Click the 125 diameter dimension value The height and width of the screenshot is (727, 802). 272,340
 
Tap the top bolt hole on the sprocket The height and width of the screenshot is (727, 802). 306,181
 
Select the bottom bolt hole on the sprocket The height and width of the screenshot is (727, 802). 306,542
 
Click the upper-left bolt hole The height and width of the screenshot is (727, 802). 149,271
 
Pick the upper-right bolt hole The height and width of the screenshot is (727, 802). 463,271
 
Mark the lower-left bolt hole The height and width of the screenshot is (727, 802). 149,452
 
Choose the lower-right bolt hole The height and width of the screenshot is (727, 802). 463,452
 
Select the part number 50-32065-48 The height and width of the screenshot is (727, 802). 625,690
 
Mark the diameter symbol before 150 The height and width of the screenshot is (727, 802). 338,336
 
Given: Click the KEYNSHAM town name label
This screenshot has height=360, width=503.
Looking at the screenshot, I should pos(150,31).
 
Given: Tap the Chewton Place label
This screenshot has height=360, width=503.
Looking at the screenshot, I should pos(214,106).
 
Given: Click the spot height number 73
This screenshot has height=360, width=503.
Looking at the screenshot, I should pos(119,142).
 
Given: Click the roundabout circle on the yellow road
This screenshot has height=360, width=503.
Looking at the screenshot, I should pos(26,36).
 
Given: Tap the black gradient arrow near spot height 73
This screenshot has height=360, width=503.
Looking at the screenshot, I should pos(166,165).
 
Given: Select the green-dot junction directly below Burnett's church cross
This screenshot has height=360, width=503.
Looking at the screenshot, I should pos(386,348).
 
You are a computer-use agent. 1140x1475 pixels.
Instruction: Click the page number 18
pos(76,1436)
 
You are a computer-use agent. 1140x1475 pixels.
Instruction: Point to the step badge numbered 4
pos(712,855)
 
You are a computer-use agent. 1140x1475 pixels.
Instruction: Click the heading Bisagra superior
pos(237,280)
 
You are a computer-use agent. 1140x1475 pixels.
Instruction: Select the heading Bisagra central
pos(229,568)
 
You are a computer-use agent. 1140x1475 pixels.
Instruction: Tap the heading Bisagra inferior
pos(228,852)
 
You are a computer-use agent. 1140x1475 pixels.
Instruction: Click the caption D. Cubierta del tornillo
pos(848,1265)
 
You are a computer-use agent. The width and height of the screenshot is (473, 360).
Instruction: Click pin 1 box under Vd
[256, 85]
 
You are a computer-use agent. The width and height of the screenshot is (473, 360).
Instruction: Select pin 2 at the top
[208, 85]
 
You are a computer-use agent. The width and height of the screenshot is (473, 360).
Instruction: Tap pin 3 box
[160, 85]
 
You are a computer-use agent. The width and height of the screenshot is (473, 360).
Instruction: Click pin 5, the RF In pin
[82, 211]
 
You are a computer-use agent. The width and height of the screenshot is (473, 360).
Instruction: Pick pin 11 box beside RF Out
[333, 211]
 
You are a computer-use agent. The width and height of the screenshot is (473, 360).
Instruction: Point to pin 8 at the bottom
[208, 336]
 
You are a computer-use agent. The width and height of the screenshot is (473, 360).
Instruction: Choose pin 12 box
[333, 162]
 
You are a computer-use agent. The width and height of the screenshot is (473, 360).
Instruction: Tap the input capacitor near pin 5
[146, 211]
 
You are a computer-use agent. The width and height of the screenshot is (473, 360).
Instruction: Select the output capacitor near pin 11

========

Objective -> Rewrite all of the material, changing each "bolt hole" to "mounting hole" and leaving everything else the same.

Response to the exercise ->
Click the 125 diameter dimension value The height and width of the screenshot is (727, 802). 272,340
 
Tap the top mounting hole on the sprocket The height and width of the screenshot is (727, 802). 306,181
 
Select the bottom mounting hole on the sprocket The height and width of the screenshot is (727, 802). 306,542
 
Click the upper-left mounting hole The height and width of the screenshot is (727, 802). 149,271
 
Pick the upper-right mounting hole The height and width of the screenshot is (727, 802). 463,271
 
Mark the lower-left mounting hole The height and width of the screenshot is (727, 802). 149,452
 
Choose the lower-right mounting hole The height and width of the screenshot is (727, 802). 463,452
 
Select the part number 50-32065-48 The height and width of the screenshot is (727, 802). 625,690
 
Mark the diameter symbol before 150 The height and width of the screenshot is (727, 802). 338,336
 
Given: Click the KEYNSHAM town name label
This screenshot has height=360, width=503.
Looking at the screenshot, I should pos(150,31).
 
Given: Tap the Chewton Place label
This screenshot has height=360, width=503.
Looking at the screenshot, I should pos(214,106).
 
Given: Click the spot height number 73
This screenshot has height=360, width=503.
Looking at the screenshot, I should pos(119,142).
 
Given: Click the roundabout circle on the yellow road
This screenshot has height=360, width=503.
Looking at the screenshot, I should pos(26,36).
 
Given: Tap the black gradient arrow near spot height 73
This screenshot has height=360, width=503.
Looking at the screenshot, I should pos(166,165).
 
Given: Select the green-dot junction directly below Burnett's church cross
This screenshot has height=360, width=503.
Looking at the screenshot, I should pos(386,348).
 
You are a computer-use agent. 1140x1475 pixels.
Instruction: Click the page number 18
pos(76,1436)
 
You are a computer-use agent. 1140x1475 pixels.
Instruction: Point to the step badge numbered 4
pos(712,855)
 
You are a computer-use agent. 1140x1475 pixels.
Instruction: Click the heading Bisagra superior
pos(237,280)
 
You are a computer-use agent. 1140x1475 pixels.
Instruction: Select the heading Bisagra central
pos(229,568)
 
You are a computer-use agent. 1140x1475 pixels.
Instruction: Tap the heading Bisagra inferior
pos(228,852)
 
You are a computer-use agent. 1140x1475 pixels.
Instruction: Click the caption D. Cubierta del tornillo
pos(848,1265)
 
You are a computer-use agent. The width and height of the screenshot is (473, 360).
Instruction: Click pin 1 box under Vd
[256, 85]
 
You are a computer-use agent. The width and height of the screenshot is (473, 360).
Instruction: Select pin 2 at the top
[208, 85]
 
You are a computer-use agent. The width and height of the screenshot is (473, 360).
Instruction: Tap pin 3 box
[160, 85]
 
You are a computer-use agent. The width and height of the screenshot is (473, 360).
Instruction: Click pin 5, the RF In pin
[82, 211]
 
You are a computer-use agent. The width and height of the screenshot is (473, 360).
Instruction: Pick pin 11 box beside RF Out
[333, 211]
 
You are a computer-use agent. The width and height of the screenshot is (473, 360).
Instruction: Point to pin 8 at the bottom
[208, 336]
 
You are a computer-use agent. The width and height of the screenshot is (473, 360).
Instruction: Choose pin 12 box
[333, 162]
 
You are a computer-use agent. The width and height of the screenshot is (473, 360).
Instruction: Tap the input capacitor near pin 5
[146, 211]
 
You are a computer-use agent. The width and height of the screenshot is (473, 360).
Instruction: Select the output capacitor near pin 11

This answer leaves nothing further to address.